Unterhalb der Treppe geht es in den kleinsten Raum des Hauses: den gotischen Raum. Hier ist neben einem original Kirchenfenster aus dem 14. Jahrhundert eine Doppelfigur der Madonna und der heiligen Anna zu sehen. Im Rahmen der Ausstellungsreihe „Sommergast“ hat der Künstler Christoph Brech 2018 die Figur an einer Kette mit Rotationsmotor installiert, sodass beide Skulpturen aus dem 16. Jahrhundert gut betrachtet werden können. Die Reihe „Sommergast“ lädt jedes Jahr einen Künstler oder eine Künstlerin ins Roselius-Museum ein, der oder die sich mit den alten Exponaten künstlerisch auseinandersetzen.

Ludwig Roselius Museum gotischer Raum mit Kirchenfenster Doppelfigur Madonna und Anna
Im gotischen Raum finden sich mit die ältesten Exponate. © WFB/Rike Öhlerking
Ludwig Roselius Museum Geschichte um das Haus
Ein Haus mit Geschichte und Ludwig Roselius um 1922. © WFB/Rike Öhlerking

Schatzkammer mit besonderem Inhalt

In der mittleren Etage hat mir Herr Schmidt zuvor noch eine weitere Besonderheit gezeigt.

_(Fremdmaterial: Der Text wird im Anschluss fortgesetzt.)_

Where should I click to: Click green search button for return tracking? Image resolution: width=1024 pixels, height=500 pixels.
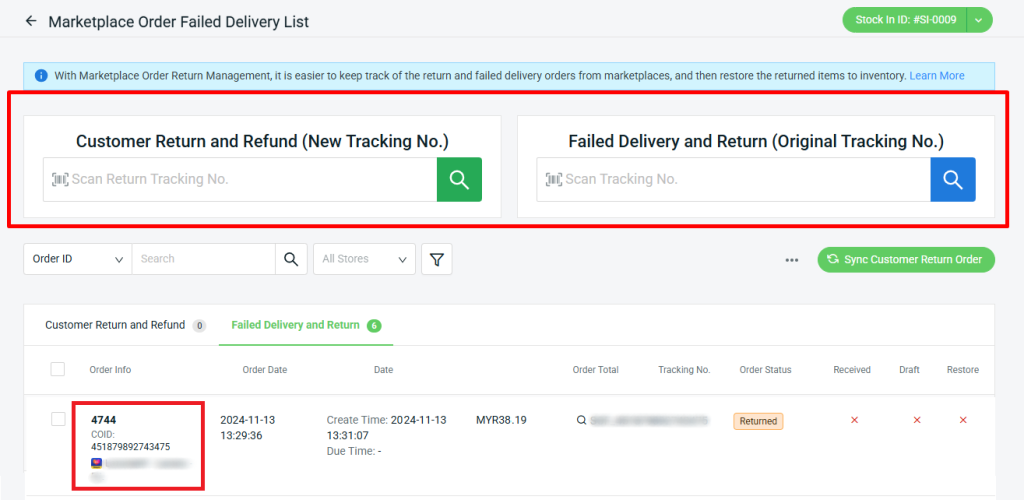tap(459, 180)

Hier wird in einem kleinen fensterlosen Raum der Silberschatz der Compagnie der Schwarzen Häupter aus Riga aufbewahrt. Es handelt sich bei besagter Compagnie um eine der ältesten Bruderschaften der Welt. Erstmals wurde sie um 1232 urkundlich erwähnt. Ihre Entstehung geht zurück auf die Zeit der ersten Erkundung der baltischen Ostsee durch bremische Schiffer. Als wenn das nicht schon Grund genug zum Staunen ist, erfahre ich von Herrn Schmidt, dass dieser Schatz teils mit Exponaten aus dem 16. Jahrhundert tatsächlich noch in Gebrauch ist. Einmal jährlich kommen die Mitglieder der Vereinigung zum Brudermahl in Bremen zusammen. Für dieses Treffen wird das wertvolle Silber- und Goldgeschirr aus dem Museum geholt und verwendet.

Ludwig Roselius Museum mit Silberschatz
Der Silberschatz wurde von der Bundesrepublik Deutschland als “national wertvolles Kulturgut” eingestuft. © WFB/Rike Öhlerking

Als ich das Ludwig Roselius Museum verlasse umgibt mich noch ein Hauch von 500 Jahre alter Kunst. Das kleine Museum hat mich mit seiner überschaubaren Menge an Exponaten überzeugt. Für einen kurzen „Kunst- und Geschichts-Snack“ bei einem Gang durch Bremens Innenstadt kann ich es nur empfehlen.

PS: Wer sich mit Ludwig Roselius und der Böttcherstraße beschäftigt, kommt nicht drum herum, sich auch mit Roselius‘ sehr fragwürdigen Ansichten über die „nordische Rasse“ auseinander zu setzen. Ich möchte das an dieser Stelle erwähnen, in der Hoffnung, dass sich Lesende dieses Artikels weiterführend mit der Figur Roselius beschäftigen und sich selbst ein Bild über die meiner Meinung nach sehr skurrile Argumentation machen.